The outcomes aren’t official until the final buzzer, final gun, final horn or final out.
So why play two halves? Comebacks happen. In a regular-season NCAA game Drexel was down by 34 points to Delaware in 2018 and won. In the NFL, the San Francisco 49ers rallied from 28 points behind to beat New Orleans in 1980. In baseball, the 2001 Seattle Mariners won 116 games and had a 12-0 lead over the Cleveland Indians, and the Tribe came back to win in 11 innings, 15-14. In the NBA, the Utah Jazz came back from 36 points down to beat the Denver Nuggets in 1996. The “Miracle on Manchester” remains the biggest single-game comeback in Stanley Cup playoffs history. In 1982, the LA Kings came back from a 5-0 deficit against the Wayne Gretzky-led Edmonton Oilers to start the third period to win the game in overtime.
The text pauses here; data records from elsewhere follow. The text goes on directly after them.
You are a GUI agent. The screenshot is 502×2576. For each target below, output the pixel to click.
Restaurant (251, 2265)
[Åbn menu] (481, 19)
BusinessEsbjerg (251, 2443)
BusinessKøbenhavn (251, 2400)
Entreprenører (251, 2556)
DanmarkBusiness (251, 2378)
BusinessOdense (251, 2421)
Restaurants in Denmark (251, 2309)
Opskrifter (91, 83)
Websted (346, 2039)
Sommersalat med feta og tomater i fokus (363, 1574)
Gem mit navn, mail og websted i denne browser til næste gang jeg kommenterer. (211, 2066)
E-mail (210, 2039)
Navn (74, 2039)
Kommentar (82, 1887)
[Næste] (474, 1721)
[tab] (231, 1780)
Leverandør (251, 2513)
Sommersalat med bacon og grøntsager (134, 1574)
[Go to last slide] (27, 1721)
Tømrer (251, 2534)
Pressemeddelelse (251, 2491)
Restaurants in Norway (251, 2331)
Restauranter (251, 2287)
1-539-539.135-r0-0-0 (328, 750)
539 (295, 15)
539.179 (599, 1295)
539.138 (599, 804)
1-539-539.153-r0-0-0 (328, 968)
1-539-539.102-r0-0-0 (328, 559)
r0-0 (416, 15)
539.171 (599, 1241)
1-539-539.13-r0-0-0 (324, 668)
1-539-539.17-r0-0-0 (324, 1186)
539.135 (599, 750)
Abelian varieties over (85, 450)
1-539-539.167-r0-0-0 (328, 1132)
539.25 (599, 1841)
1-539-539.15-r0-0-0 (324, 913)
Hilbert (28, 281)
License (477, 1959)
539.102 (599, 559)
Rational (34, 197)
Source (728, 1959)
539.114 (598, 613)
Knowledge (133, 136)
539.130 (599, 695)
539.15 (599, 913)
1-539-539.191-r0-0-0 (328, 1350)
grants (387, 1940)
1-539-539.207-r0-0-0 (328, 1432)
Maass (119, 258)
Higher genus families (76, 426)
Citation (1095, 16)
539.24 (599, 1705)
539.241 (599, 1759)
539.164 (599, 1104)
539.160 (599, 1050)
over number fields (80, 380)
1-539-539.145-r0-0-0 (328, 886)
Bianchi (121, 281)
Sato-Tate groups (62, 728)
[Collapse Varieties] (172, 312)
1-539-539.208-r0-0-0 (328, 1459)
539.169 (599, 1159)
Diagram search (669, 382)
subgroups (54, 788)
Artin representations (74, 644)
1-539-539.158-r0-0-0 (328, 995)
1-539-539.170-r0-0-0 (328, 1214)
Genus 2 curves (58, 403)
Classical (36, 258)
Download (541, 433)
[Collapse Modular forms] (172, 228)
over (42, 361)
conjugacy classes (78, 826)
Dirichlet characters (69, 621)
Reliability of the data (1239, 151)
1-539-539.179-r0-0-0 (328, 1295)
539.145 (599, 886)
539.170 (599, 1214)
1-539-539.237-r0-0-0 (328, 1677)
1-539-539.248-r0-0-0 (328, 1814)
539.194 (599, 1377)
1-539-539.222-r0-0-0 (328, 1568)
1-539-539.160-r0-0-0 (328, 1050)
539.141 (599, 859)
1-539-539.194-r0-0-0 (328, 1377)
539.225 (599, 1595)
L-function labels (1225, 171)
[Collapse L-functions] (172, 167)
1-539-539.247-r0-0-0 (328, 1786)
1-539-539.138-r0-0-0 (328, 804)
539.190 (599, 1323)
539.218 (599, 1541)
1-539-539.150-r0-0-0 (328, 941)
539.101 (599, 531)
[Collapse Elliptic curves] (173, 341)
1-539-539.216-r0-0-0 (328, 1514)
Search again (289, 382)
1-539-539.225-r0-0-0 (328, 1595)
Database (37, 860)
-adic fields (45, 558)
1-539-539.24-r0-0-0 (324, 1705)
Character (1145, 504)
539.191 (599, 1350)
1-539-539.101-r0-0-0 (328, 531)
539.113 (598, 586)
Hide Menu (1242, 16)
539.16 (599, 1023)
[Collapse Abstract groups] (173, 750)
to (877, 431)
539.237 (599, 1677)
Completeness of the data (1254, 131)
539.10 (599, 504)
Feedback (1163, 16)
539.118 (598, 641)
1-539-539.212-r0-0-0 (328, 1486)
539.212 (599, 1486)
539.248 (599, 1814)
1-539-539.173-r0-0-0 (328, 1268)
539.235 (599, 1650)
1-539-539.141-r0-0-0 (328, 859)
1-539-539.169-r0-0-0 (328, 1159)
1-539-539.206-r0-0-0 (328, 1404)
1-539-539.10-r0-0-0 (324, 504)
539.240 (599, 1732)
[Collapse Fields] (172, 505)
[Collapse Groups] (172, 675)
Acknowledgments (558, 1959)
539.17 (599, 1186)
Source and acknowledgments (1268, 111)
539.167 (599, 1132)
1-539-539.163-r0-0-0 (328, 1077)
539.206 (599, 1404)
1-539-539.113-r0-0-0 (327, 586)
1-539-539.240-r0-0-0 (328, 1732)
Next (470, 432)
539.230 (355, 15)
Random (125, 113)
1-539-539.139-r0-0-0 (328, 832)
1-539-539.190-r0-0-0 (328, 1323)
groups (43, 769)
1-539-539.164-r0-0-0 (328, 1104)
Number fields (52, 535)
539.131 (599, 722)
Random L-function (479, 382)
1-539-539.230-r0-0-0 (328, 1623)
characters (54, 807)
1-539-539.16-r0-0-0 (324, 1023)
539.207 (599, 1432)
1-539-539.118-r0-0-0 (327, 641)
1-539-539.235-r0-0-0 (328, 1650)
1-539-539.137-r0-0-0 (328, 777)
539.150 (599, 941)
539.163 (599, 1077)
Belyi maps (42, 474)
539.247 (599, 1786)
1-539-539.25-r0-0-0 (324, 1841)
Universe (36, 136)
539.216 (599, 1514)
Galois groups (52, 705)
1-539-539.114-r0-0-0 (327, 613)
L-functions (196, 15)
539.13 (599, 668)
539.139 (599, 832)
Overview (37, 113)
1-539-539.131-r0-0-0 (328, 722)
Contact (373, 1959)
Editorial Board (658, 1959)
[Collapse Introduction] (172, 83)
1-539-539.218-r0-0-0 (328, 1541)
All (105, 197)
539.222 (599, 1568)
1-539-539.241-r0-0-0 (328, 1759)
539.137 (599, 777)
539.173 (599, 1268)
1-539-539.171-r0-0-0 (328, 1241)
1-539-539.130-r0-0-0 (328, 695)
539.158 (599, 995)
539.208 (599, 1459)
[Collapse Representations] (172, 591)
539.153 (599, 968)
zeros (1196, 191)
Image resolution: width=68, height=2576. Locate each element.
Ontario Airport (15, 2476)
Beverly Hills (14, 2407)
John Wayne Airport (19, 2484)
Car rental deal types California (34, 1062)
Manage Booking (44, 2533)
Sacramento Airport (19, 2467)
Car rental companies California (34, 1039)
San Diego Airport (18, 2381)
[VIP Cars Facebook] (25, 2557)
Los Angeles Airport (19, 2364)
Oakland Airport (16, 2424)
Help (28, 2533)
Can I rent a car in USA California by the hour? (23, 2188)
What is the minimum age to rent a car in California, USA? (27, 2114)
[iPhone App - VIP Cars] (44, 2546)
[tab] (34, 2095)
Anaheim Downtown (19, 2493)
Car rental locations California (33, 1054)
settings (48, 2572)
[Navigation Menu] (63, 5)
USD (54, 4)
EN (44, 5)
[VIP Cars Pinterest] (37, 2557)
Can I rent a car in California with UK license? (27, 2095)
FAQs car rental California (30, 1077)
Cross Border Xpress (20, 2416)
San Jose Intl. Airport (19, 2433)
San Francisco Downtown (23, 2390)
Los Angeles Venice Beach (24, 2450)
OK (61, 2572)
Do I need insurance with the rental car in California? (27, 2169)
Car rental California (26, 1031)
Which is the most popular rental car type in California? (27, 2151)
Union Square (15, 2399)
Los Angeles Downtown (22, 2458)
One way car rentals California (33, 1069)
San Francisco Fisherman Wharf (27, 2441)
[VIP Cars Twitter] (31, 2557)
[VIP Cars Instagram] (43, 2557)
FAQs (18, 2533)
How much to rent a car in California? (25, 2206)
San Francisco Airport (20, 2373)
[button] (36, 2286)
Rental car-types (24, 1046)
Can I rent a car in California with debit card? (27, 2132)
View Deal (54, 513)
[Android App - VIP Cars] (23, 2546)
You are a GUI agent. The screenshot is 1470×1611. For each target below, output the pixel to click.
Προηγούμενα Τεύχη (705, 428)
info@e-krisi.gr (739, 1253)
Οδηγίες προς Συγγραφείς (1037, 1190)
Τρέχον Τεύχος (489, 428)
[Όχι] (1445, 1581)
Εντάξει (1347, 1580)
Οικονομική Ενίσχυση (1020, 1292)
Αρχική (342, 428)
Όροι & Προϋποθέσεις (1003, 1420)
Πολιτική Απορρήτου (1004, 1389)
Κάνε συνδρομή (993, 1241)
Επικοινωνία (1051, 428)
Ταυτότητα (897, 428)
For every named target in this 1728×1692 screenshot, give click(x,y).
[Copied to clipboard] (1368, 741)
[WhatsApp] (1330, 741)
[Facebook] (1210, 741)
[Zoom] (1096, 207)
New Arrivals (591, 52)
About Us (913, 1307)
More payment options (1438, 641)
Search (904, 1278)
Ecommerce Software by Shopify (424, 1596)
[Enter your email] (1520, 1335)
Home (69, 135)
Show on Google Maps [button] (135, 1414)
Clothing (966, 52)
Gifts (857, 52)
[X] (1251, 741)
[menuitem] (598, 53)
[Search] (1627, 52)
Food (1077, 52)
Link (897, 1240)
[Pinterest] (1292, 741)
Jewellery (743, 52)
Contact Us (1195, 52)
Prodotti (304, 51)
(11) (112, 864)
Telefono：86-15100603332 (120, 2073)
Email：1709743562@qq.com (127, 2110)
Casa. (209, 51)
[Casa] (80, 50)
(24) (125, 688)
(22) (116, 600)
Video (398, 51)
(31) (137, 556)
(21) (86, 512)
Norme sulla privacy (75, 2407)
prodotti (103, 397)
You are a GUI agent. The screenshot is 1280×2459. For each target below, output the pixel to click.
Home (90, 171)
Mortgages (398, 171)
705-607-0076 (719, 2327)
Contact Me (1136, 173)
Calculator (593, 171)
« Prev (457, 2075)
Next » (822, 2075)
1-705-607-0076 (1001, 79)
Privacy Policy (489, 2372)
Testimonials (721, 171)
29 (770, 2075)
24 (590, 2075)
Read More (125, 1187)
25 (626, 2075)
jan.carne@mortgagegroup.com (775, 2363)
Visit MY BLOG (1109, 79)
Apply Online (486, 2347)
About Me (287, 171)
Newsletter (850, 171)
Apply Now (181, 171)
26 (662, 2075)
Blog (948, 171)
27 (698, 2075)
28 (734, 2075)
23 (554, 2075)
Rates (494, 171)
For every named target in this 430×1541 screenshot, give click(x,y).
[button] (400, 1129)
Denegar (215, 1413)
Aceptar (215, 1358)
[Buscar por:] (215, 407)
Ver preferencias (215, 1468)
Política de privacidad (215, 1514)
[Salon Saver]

Being behind, doesn’t stop the necessity of playing a game out to its end. You play two halves, nine innings, 18 holes (or 72), run the full mile-and-a-quarter (horse racing), 500 miles (auto racing) and a full 162-game season.
More than playing complete games is playing the games themselves. Why play the games? Yankees Hall of Famer Derek Jeter was once asked what other teams are playing for when the Yankees were so stacked. Jeter looked at the questioner and said, “That’s why we play the games. You don’t win on paper, you win on the field. Every team can win on the field and you have to stay healthy and play well to win it all.”
Upsets are part of the fabric of all sports. The Joe Namath New York Jets shocked the old-school football world by knocking off the Baltimore Colts for the first AFL win over the NFL in Super Bowl III – 1969. The 1954 Cleveland Indians upset the heavily favored New York Giants and the 1969 Mets beat the Baltimore Orioles in the World Series. In the NBA championships, the 2004 Detroit Pistons and 1969 Boston Celtics both defeated the favored LA Lakers and in Olympics hockey’s “Miracle on Ice” in 1980, the U.S. defeated the USSR en route the gold. In the Kentucky Derby, Country House won in 2019 at 65-1, Giacomo was a winning 50-1 shot in 2005 and Mine That Bird won at 50-1 in 2009.
Play the games. Favorites don’t always win. Since 1985, 16 teams that entered the NCAA tournament unranked made the Final Four. MLB favorites win games at a clip of 57.5% and in April, underdogs on the road (“road dogs”) win 48% of the time. Here are some odds: In the NFL, faves win 66% of the time, in the NBA, 67% and in the NHL, 60%. In boxing, the favorites punch to win 71% of the time. A favorite wins thoroughbred horse races 33% of the time, a figure that has remained constant for 100 years.
Clearly favorites have the advantage, but they do lose and lose often. Over a long season, with fatigue, injury, slumps, hot players, career seasons and other factors, your Cinderella team has a chance.
So be optimistic. Your baseball team was tied for first the morning of April 7 and after the first week of play, they are in range of a playoff berth. Your hockey and basketball teams are either rebuilding for next year or are in the playoffs with a shot to win it all. Your horse can win the Derby. Play the games. What do you think? Let me know at [email protected]
See you next time.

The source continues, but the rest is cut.